Inequality among the treatment of refugees dates back to the interwar years, a time when France became known as a “terre d’asile” harboring one of the highest populations of foreign-born residents. Despite this reputation, the motivation to accept refugees wasn’t entirely altruistic. Reeling from the losses of World War I, in which approximately 1.3 million French soldiers were lost, France welcomed refugees as a source of manpower to bolster postwar reconstruction efforts. However, the tides began to turn in 1933 when Hitler came to power and France fell victim to worldwide economic depression.
The response was to position refugees (and their suddenly “suspect” political loyalties) as scapegoats, causing France to begin distinguishing old refugees from the new. By way of the Law of May 2, 1938, residence rights for Russians and Armenians remained while applications for permanent or temporary residence for Germans, Spaniards, and other recently-arriving refugees were far more difficult to obtain. Jews in particular became targets of antisemitic propaganda fueled by protectionist measures for salaried laborers fearing outsized professional competition.
There were also social anxieties that began shaping convictions about which qualities were “assimilable” and which were not, a distinction that implies inequality in treatment which is entirely antithetical to the values of the French republic. Anxieties over assimilation were expressed by Charles de Gaulle when he lamented how “the Mediterranean and Oriental peoples…have deeply modified the makeup of the French population over the past half-century.” (source: Gérard Noiriel. The French Melting Pot: Immigration, Citizenship, and National Identity, page 20)

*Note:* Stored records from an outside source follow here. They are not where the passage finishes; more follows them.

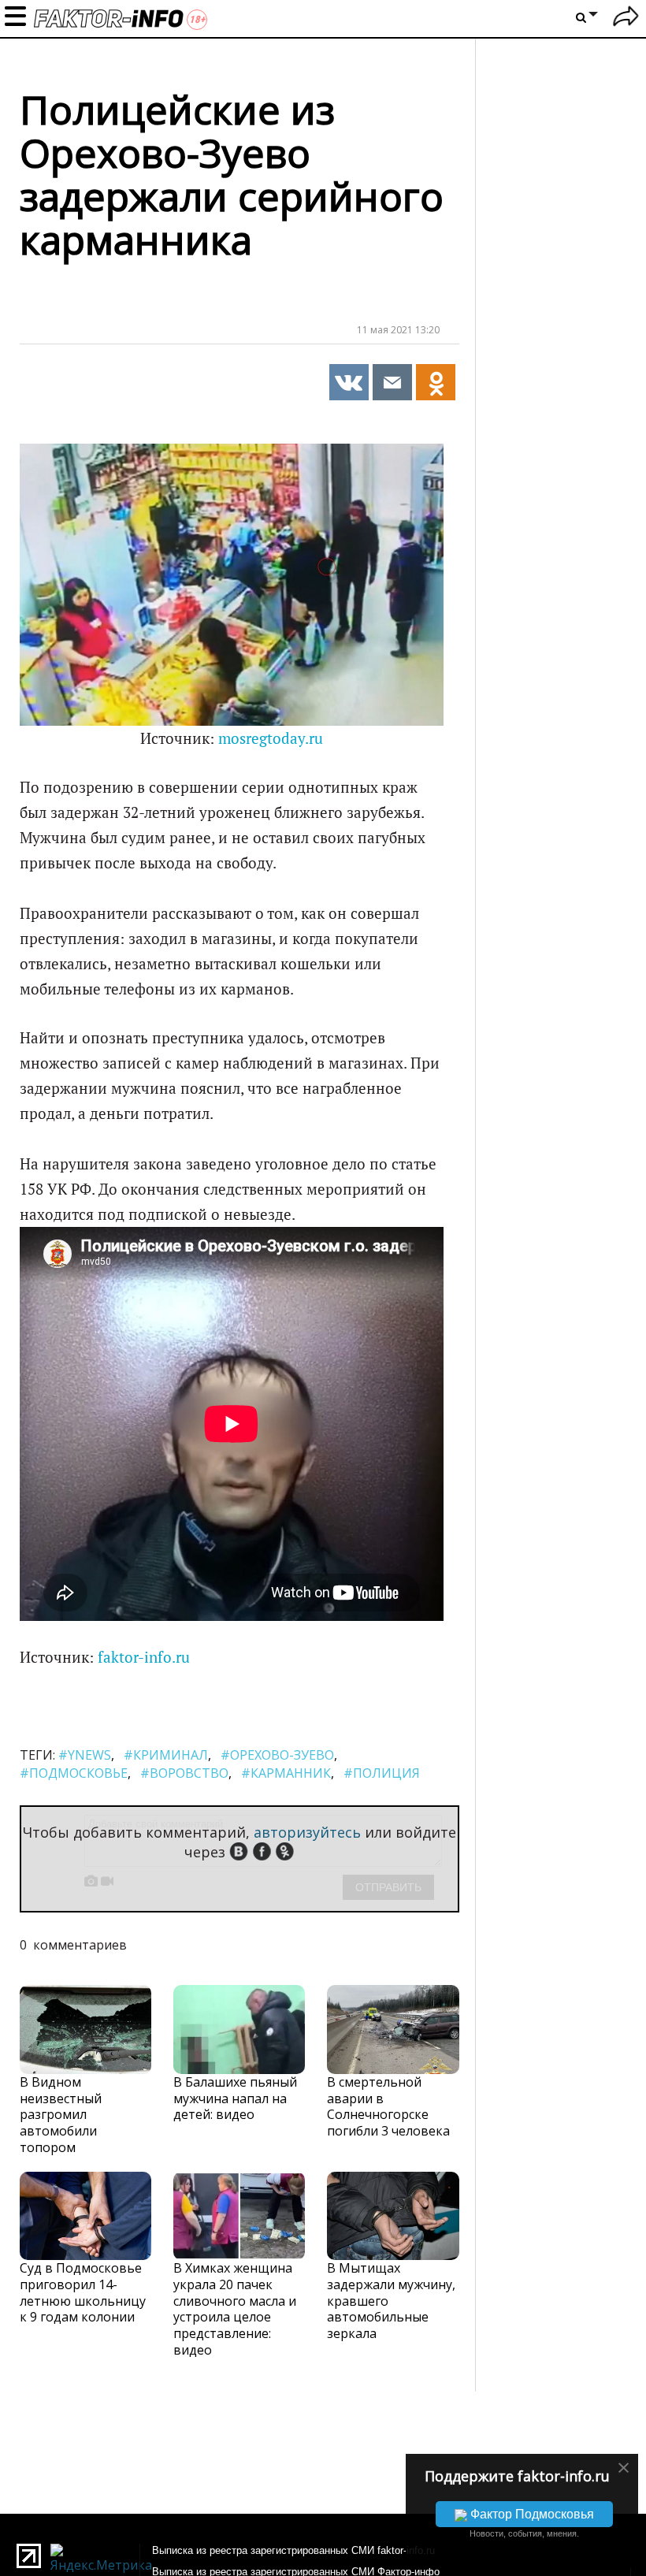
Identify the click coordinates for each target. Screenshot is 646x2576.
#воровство (184, 1773)
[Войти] (625, 18)
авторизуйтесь (307, 1832)
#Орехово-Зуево (277, 1755)
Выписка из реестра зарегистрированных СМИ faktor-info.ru (293, 2550)
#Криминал (166, 1755)
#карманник (286, 1773)
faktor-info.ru (144, 1657)
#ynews (84, 1755)
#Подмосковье (74, 1773)
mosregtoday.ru (270, 738)
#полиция (381, 1773)
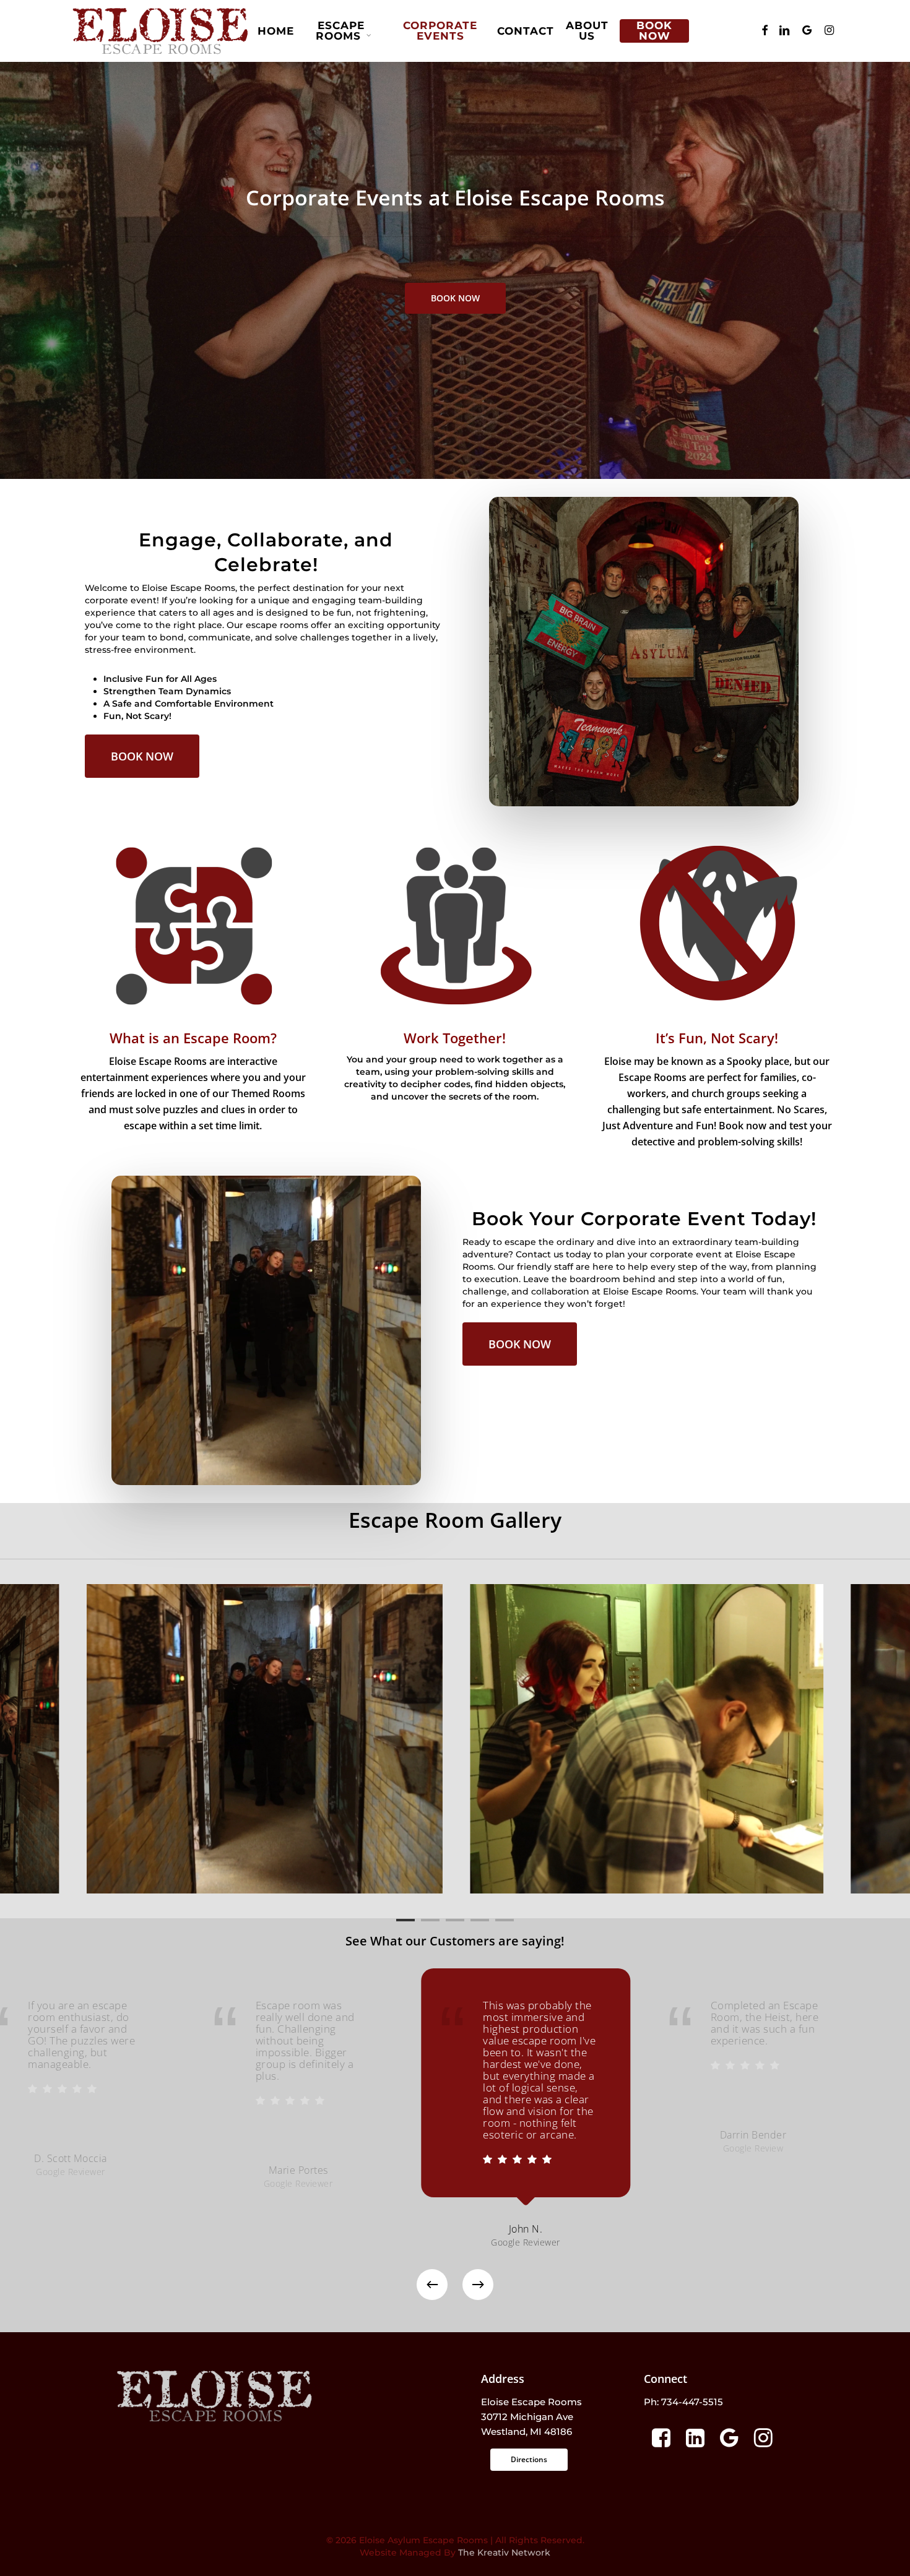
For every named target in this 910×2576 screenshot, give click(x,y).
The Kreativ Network (504, 2552)
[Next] (477, 2284)
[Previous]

If the principles that emerged from the French Revolution laid the rhetorical groundwork for France as a foremost nation of asylum, they also set in motion the state’s desire to monopolize what it means to be French, a meaning that is continuously under threat by economic, identity, and social insecurities.
Despite the idealistic language that France purports to ascribe to, contradictions and hypocrisies emerge as the republican myth of equality breaks down in the face of these insecurities. So the question, then, is not whether France owes solidarity to the Ukrainian people, as Darmanin expressed, but rather why they haven’t extended the same solidarity to all refugees.